(Listing excerpted from a collection)
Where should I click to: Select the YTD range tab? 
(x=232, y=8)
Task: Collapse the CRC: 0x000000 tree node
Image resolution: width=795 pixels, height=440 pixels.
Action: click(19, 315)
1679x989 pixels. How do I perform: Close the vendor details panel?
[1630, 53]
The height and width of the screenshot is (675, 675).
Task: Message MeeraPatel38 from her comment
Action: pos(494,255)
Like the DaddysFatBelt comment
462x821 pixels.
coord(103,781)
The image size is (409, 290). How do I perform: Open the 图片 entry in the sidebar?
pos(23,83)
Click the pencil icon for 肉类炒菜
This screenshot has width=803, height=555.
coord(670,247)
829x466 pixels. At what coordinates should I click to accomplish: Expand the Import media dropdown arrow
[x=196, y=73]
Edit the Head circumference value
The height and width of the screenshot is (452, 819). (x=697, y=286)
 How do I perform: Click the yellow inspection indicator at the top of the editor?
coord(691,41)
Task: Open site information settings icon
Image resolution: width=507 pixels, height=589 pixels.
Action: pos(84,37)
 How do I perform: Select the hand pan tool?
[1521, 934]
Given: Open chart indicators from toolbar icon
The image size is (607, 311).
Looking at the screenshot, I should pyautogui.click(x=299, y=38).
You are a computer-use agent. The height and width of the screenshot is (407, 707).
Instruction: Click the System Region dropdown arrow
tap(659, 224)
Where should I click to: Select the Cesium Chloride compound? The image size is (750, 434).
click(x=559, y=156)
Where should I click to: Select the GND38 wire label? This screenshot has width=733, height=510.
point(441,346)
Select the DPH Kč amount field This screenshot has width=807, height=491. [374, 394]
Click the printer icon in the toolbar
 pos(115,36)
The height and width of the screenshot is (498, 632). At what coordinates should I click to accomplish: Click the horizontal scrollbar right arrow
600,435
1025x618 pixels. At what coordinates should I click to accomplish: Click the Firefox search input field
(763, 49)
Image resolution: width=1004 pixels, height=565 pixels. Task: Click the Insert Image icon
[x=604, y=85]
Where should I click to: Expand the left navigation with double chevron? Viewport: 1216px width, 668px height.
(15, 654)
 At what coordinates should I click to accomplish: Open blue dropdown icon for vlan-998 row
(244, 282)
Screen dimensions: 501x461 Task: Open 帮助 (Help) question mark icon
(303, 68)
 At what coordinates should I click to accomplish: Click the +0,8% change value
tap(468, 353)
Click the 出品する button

→ GIVEN TASK: Copy the lines of the listing word for word, beginning with the line that contains "Given: Open chart" and continuing through the line that contains "click(x=559, y=156)".

→ FINISHED ANSWER:
Given: Open chart indicators from toolbar icon
The image size is (607, 311).
Looking at the screenshot, I should pyautogui.click(x=299, y=38).
You are a computer-use agent. The height and width of the screenshot is (407, 707).
Instruction: Click the System Region dropdown arrow
tap(659, 224)
Where should I click to: Select the Cesium Chloride compound? The image size is (750, 434).
click(x=559, y=156)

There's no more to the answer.